• Extrait du document:

::::

Dans la série de débats sur les pays du Sahel que nous organisons depuis plus d’un an en partenariat avec le Club du Sahel et de l’Afrique de l’Ouest de l’OCDE, nous ne pouvions pas manquer de nous pencher sur la situation alimentaire et nutritionnelle dans la région. Un sujet d'une importance capitale.
Nos quatre invités, Simone Zoundi, cheffe d’entreprise très expérimentée dans l’industrie agroalimentaire au Burkina Faso, Ollo Sib, conseiller au bureau régional pour l’Afrique de l’Ouest et du Centre du Programme alimentaire mondial, Philipp Heinrigs, économiste au Club du Sahel et de l’Afrique de l’Ouest et Abdoulaye Mohamadou, secrétaire exécutif du Comité Permanent Inter-États de Lutte contre la Sécheresse dans le Sahel (CILSS), nous ont permis d’appréhender la question de la sécurité alimentaire dans sa complexité.
Comment peut-on décrire la situation alimentaire dans la région ?

::::

• Consigne donnée 1: Résumez en deux phrases l'extrait sur la sécurité alimentaire au Sahel.
L'extrait et les lignes n'ont pas la même origine.

• Données affichées:

::::

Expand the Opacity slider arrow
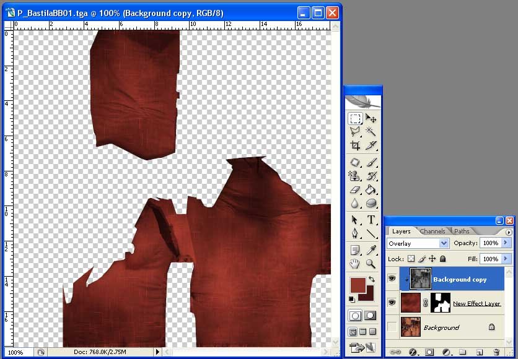 click(x=506, y=243)
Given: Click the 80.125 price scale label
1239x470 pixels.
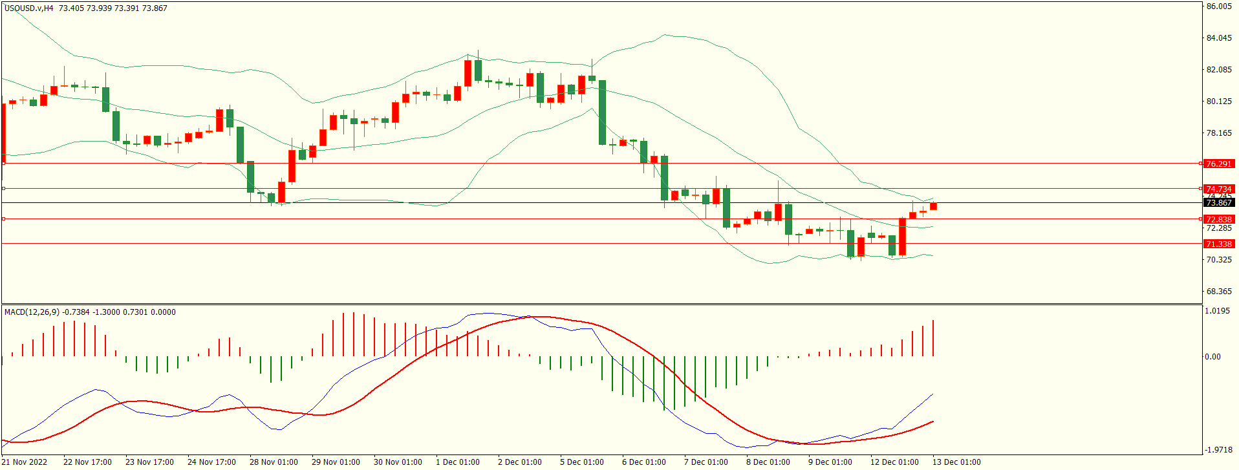Looking at the screenshot, I should pyautogui.click(x=1219, y=101).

::::

• Consigne donnée 2: Modifiez les lignes du bloc 1 en remplaçant « Opacity » par « Transparency », sans rien changer d'autre, et laissez les images de côté dans votre réponse.

• Réponse 1: Dans le cadre d'une série de débats sur les pays du Sahel, organisée depuis plus d'un an avec le Club du Sahel et de l'Afrique de l'Ouest de l'OCDE, la situation alimentaire et nutritionnelle de la région est présentée comme un sujet d'une importance capitale. Quatre invités, Simone Zoundi, Ollo Sib, Philipp Heinrigs et Abdoulaye Mohamadou, ont permis d'appréhender la question de la sécurité alimentaire dans sa complexité.

• Réponse 2:
Expand the Transparency slider arrow
 click(x=506, y=243)
Given: Click the 80.125 price scale label
1239x470 pixels.
Looking at the screenshot, I should pyautogui.click(x=1219, y=101).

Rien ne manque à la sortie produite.